Please continue discussions as needed or comment to say you are happy.

Thanks,

Fran

StephaneTarot commented 3 years ago

I'm happy ;-)

roy-lowry commented 3 years ago

Thanks Fran. I'm happy too.

lqjiang commented 3 years ago

Hi Fran,

I'm happy too!

Just want to add one thing. I think the "molesof" thing should be decided by the scientific community. For example, in my community (ocean carbon cycling), adding such info to "dissolved inorganic carbon" would make the term look very weird. However, for carbon dioxide, no one can simply call it carbon dioxide, because people would not know whether the carbon dioxide reported is a molecular ration (xCO2), or partial pressure (pCO2), or fugacity (fCO2). The "_in_Y" thing is also important in this example, because people commonly measure pCO2 from both the atmosphere and the seawater. Without specifying them, we could run into confusions.

Liqing

roy-lowry commented 3 years ago

Dear Liqing,

If it alleviates your concerns one of my roles in CF is to keep an eye on the expansion of Standard Names into biogeochemistry. Before retiring I spent 37 years as an oceanographic data manager specialising in biogeochemistry. My philosophy was always 'If you manage the data you need to understand the data as well as the scientists collecting it'. My learning curve included participation in over 20 research cruises.

My experience with the 'carbonate system' started in 1989 with managing the UK contribution to the JGOFS North Atlantic Bloom Experiment. I chaired the JGOFS Data Management Task Team throughout the 1990s. This involved a lot of learning about carbonate system data from the likes of Andy Watson, Carol Robinson and Doug Wallace.

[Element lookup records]
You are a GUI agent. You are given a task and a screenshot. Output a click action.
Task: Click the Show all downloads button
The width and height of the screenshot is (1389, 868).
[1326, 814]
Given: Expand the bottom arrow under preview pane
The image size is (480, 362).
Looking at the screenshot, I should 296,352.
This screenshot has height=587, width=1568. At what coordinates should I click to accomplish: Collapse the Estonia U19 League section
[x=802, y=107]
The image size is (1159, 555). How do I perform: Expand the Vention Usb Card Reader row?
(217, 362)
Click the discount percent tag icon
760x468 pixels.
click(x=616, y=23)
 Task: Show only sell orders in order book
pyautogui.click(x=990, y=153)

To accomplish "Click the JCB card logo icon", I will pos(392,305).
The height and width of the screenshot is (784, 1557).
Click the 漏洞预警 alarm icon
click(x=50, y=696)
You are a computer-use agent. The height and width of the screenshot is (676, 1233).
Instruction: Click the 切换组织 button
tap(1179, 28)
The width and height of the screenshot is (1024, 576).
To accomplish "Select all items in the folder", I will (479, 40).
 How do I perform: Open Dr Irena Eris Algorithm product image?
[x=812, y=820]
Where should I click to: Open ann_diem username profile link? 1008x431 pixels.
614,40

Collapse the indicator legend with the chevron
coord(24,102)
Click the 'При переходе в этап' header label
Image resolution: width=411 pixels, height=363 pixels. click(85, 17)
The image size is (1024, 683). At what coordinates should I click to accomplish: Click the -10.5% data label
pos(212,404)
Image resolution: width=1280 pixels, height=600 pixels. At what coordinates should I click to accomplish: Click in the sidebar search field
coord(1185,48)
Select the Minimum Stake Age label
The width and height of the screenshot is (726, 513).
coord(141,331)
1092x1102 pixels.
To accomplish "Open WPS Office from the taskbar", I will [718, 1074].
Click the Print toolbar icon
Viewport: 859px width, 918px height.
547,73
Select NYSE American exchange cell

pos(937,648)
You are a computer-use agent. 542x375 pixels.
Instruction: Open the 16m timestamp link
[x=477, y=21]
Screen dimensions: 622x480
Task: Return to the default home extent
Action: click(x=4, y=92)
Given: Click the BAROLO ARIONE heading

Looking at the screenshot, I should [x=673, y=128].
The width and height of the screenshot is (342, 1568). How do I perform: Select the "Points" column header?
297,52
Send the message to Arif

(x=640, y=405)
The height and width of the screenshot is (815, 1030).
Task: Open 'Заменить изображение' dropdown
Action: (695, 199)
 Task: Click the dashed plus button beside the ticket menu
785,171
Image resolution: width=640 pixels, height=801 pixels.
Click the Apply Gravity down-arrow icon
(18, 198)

INSTRUCTION A: Print the part of the standard names thread from "Please continue discussions" up to and including "I'm happy too.".
INSTRUCTION B: According to the standard names thread, in what year did roy-lowry's experience with the carbonate system begin?
INSTRUCTION C: Write the next part of the standard names thread, continuing on from its final sentence.

WRITTEN REPLY A:
Please continue discussions as needed or comment to say you are happy.

Thanks,

Fran

StephaneTarot commented 3 years ago

I'm happy ;-)

roy-lowry commented 3 years ago

Thanks Fran. I'm happy too.

WRITTEN REPLY B: 1989

WRITTEN REPLY C:
CF is a very broad church involving many scientific domains in a single framework. Consequently, an element of compromise is required to provide consistency across all domains. My objective is to keep this compromise as close as possible to the specific requirements of the biogeochemical communities. Some battles I win, others I lose. However, such is the nature of a community multidisciplinary standard. This is a far better tool for interoperability than a heterogenous mixture of specific community requirements.

Cheers, Roy.

roy-lowry commented 3 years ago

Thinking about it's worth making the point that if the carbon community wish to adopt CF then it would be helpful if they would initiate (as separate GitHub tickets not on this one!!) the creation of any Standard Names that they require. CF policy is to only set up new Standard Names when requested rather than setting them up 'just in case'.

A suitable pCO2 Standard Name has existed for some time. Thanks to Stéphane this thread will result in the creation of a DIC Standard Name with the correct dimensionality. I THINK the existing pH Standard Name (based on Total Scale) is OK, but requirements may have changed.

However, there is no Standard Name for total alkalinity with the correct dimensionality. If somebody would like to propose one by creating a GitHub thread then I would happily support it.

feggleton commented 3 years ago

Ok. In terms of this standard name, if there are no further comments in the next 7 days this can be accepted.

lqjiang commented 3 years ago

Hi All,

As an FYI, I submitted a full proposal with Dr. Andrew Dickson (SIO) and Paul McElhany (NWFSC) to NOAA's Ocean Acidification Program this year to clean up all ocean acidification related terms within the CF and other repositories. It was rejected for now, but I'm hopeful that it will be funded later on. I look forward to working with this group on this issue in the future.

Liqing

feggleton commented 3 years ago

This term has now been accepted into the next update.

japamment commented 2 years ago

Changes applied in version 78 of the standard name table.

lqjiang commented 2 years ago

Hi All,

Good morning.

Is there a peer-reviewed article about the CF vocabularies I could cite?

Many thanks,

Liqing

On Tue, Sep 21, 2021 at 8:39 AM japamment @.***> wrote:

Changes applied in version 78 of the standard name table.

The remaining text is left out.